Original post by Wired_1800Hello.
Allow me to attempt to provide comments to your post
For Singapore: I do not think that I contradicted myself. I meant that Singapore not having resources did not provide any strategic interest on the nation with respect to any resources. As a result, many global powers did not see it fit or good investment to stir up issues in the country as a tactic to destabilize the country.
No, I think that the western world does things to inflame matters. This occurs not only in Africa, but other places including the Middle East, where you see nations supporting both sides with weapons and rhetoric and then watching the nation to implode. For example, if in the UK an anti-Scotland politician like Nigel Farage became a “Secretary” in charge of Scotland, do you think that it will settle well with the Scots? This has happened in many African countries, where western powers "select" a radical or dodgy person from a tiny tribal group to lead the nation. This is in turn causes political infractions and then conflicts. It is just a game that they play; everyone knows it.

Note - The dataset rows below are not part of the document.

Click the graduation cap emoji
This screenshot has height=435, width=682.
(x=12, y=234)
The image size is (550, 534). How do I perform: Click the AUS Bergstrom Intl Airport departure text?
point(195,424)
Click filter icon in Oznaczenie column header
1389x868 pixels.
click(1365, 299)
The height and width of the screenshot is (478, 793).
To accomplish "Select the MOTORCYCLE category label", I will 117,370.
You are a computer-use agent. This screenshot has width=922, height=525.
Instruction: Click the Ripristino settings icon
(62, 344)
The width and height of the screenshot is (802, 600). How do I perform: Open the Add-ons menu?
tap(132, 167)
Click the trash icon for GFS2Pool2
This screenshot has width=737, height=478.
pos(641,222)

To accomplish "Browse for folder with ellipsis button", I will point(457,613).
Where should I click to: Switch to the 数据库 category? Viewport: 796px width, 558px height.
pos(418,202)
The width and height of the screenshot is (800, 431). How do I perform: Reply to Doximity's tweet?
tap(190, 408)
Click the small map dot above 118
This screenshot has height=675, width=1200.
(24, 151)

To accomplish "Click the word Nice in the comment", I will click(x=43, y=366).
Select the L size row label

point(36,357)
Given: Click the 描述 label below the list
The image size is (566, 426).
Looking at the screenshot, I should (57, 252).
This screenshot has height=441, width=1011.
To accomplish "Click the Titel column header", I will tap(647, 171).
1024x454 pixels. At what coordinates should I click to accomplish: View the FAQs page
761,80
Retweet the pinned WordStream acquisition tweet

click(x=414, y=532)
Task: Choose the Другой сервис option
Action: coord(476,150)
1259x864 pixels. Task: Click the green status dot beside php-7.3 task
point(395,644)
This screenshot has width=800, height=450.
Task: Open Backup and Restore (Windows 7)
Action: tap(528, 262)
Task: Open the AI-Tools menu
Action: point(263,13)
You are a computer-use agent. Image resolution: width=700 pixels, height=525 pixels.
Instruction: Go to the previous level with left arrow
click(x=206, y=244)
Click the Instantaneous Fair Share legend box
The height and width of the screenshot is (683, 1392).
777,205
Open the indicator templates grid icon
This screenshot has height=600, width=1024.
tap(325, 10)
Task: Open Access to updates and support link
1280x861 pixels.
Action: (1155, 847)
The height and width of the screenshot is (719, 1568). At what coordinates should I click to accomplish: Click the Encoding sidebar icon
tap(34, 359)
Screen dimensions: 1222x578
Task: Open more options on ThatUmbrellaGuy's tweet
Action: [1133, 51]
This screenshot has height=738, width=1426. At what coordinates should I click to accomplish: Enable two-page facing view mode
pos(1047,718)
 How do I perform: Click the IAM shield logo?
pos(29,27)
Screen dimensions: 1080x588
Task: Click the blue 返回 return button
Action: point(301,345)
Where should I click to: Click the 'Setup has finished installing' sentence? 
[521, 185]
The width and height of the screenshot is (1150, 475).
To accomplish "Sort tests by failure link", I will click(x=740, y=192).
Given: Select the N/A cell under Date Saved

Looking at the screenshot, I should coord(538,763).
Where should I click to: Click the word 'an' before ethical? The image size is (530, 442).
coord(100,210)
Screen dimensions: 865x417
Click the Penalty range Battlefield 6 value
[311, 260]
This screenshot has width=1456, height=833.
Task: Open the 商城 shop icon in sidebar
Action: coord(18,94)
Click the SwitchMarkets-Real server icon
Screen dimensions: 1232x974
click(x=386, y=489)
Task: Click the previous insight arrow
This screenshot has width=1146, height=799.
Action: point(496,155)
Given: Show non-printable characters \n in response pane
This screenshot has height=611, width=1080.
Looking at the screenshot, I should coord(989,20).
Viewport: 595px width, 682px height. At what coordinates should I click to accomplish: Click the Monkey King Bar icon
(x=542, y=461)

I agree that the issue of cultural adaptation with the Chinese may be different to the Africans, but these are two different places with very different cultures. Yes, Africans need to become more adaptable to changing international situations, but I think that historical issues have caused many Africans to stick fastidiously to their ways of life.
No offense to you, but I think that the issue of homosexual relationship or the LGBT community is the least of Africa’s problems right now. Just like what the Kenyan and Nigerian Presidents told Barack Obama, there are many issues in Africa including poor education, recurring civil conflicts, religiously conflicts, mass epidemics including Ebola, rubbish infrastructure, health care, women’s rights, infant mortality, diseases, low life expectancy and numerous other problems; the issue of homosexuality is a non-issue to most Africans. In Kenya and Nigerian, the topic of homosexual rights has been debated openly in their respective parliaments and the votes banning it passed.
I do not think that it is the right move for the African Governments to make and I personally have nothing against the LGBT community, but I think that the presence of homosexuality in Africa must pass through several forms of consciousness, like it did in the West. Many decades ago, we had homosexuals being lynched and killed on the streets of Western nations, then it was made legal and the LGBT community, where given Civil Partnership rights. Just like racial relations that merely 70 years ago, blacks were treated like animals in the US and are now gradually being accepted. The countries passed through several stages of consciousness with regard to racial relationships. it was just recently (last year in the UK and this year in the US) that gay marriage was made legal. I think that Africans should be allowed to progress through the stages of acceptance like the Westerners did. It does not make sense for Westerners and their leaders to debate the topic of gay rights in their Parliaments and Courts and pass it, then force other countries to accept it out of whim. Africans are not animals that should be told what to do.
The reason why I am optimistic about Africa and Africans is because they will accept the cultural changes. It may not be today, but it will definitely happen. Unfortunately, some people may suffer or die to see significant change happen, like race revolution in the West. Africa is currently undergoing a cultural revolution and the West should help to guide it and not try to force rapid change like the colonial times.